Since John Dewey and G.H. Mead have been more present in the Pragmatist scholarship, the paper focuses specifically on Jane Addams. Despite of being considered an American Heroine (as the biography by Allen F. Davis names her) and having been awarded a Peace Nobel Prize in 1931, her contribution to social issues is practically unknown in the European context. Jane Addams can be seen not only as the executive force of the pragmatist utopian view of society but also as the pioneer of a feminist revolutionary utopia. Her model of social revolution shows a very interesting connection between a theory of social epistemology (in a descriptive level) and the aims of a social ethics (in a normative level). Therefore, the social philosophy of Jane Addams offers very interesting conceptual keys to reassess the possibilities of the Pragmatist philosophy in the new century.
The paper aims at presenting and discussing three key aspects of Addam's contribution to a pragmatist social philosophy and putting social practice in dialogue with the insights of Addam's fellow pragmatists.
(1) Philosophy and education: Addams and Dewey on progressive education. One of the goals of the Hull House grounded by Addams was to offer education to the immigrant population of the Chicago settlements.
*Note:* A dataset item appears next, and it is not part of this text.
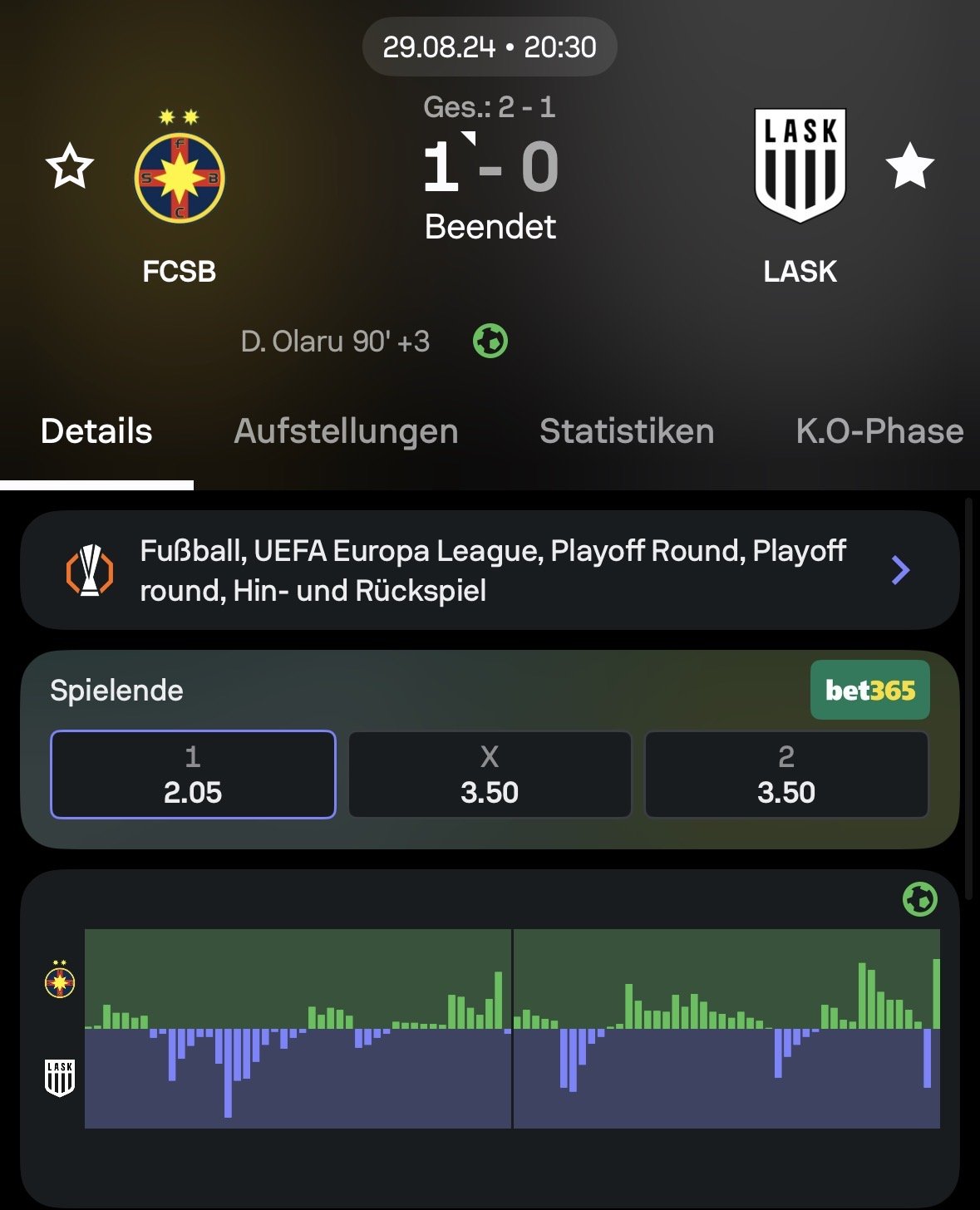Click the Europa League trophy icon
The width and height of the screenshot is (980, 1210).
tap(90, 570)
I would like to show how the kind of social work pursued in the Hull House converges with Dewey's principles of education exposed in his Pedagogic Creed. This pedagogic view requires not only attending to every child's specific needs but also the implication of the whole community in the children's education. The originality of Addam's perspective is her focus on play and the arts, since one of the most fundamental concerns of the Hull House was to take the children from the factories and bring them back to the playgrounds and to the schools. For Addams, the arts had an essential function in developing political imagination and this precondition for democracy must be promoted already in early childhood education.
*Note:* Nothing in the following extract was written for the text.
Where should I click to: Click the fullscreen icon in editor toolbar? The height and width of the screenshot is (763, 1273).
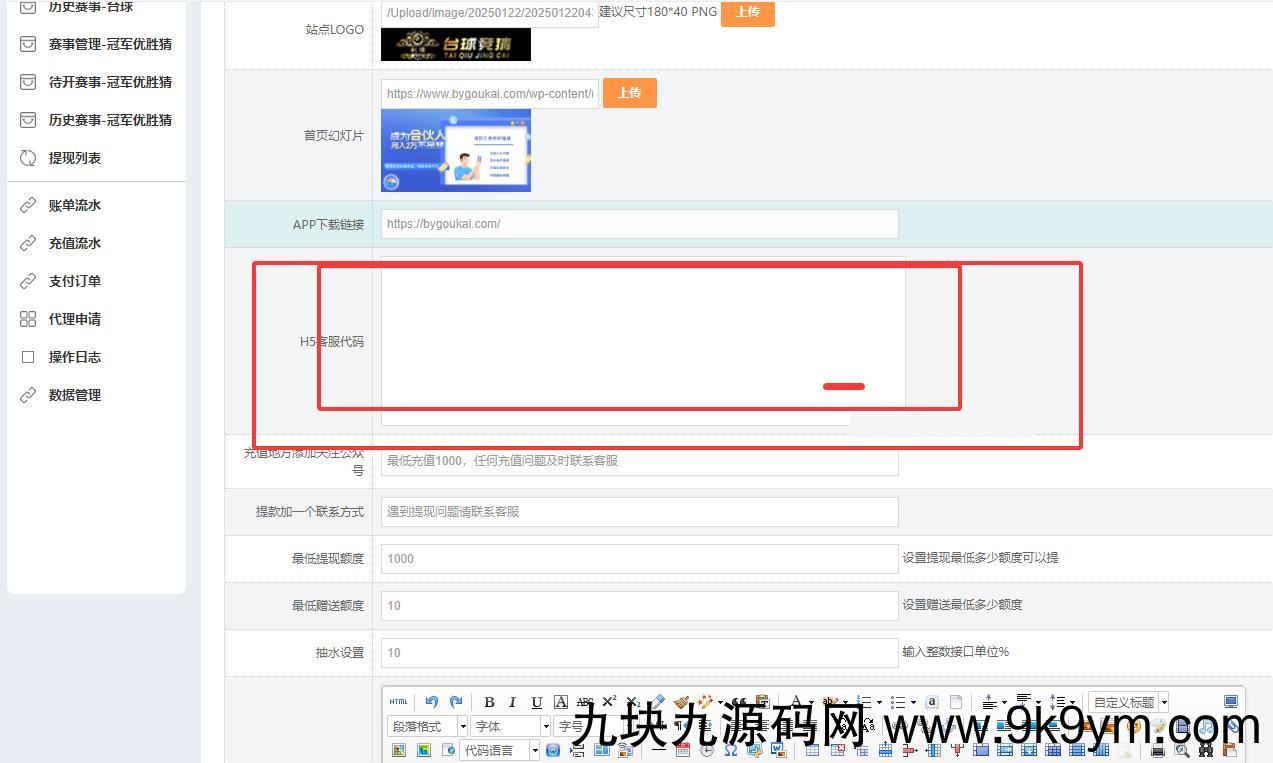tap(1231, 702)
(2) Philosophy and social experience: Addams on interpretative memory. What we all pragmatists have in common is the reassessment of the philosophical term “experience”. The pragmatist use of the term “experience” is intended to include all kinds of experience (natural, moral, artistic, religious and mystic) in a non-reductionistic way. Experience is not absolute or something that happens all-at-once. Therefore, the most important epistemological task is that of reconstruction. On a second level, social experience is the basis of the democratic ethos, which the pragmatism has as its goal. Addams made a very impressive work by collecting experiences of disadvantaged collectives, especially immigrant women in Chicago and young people in the war front. It would be interesting to see how Addam's approach to interpretative memory and elaboration of trauma can be placed within a general pragmatist theory of social experience.
(3) Philosophy, peace and bread in times of war. Addams was a convinced pacifist and she was very active denouncing crime wars during the First World War and grounding a Women League for Peace at The Hague. At this time, pacifism was considered antipatriotic and she suffered the public harassment of the militarists. It would be interesting to compare Addams' argumentation lines against war and James' moral equivalent of war to see how pragmatism provides different sets of reasons for being a pacifist.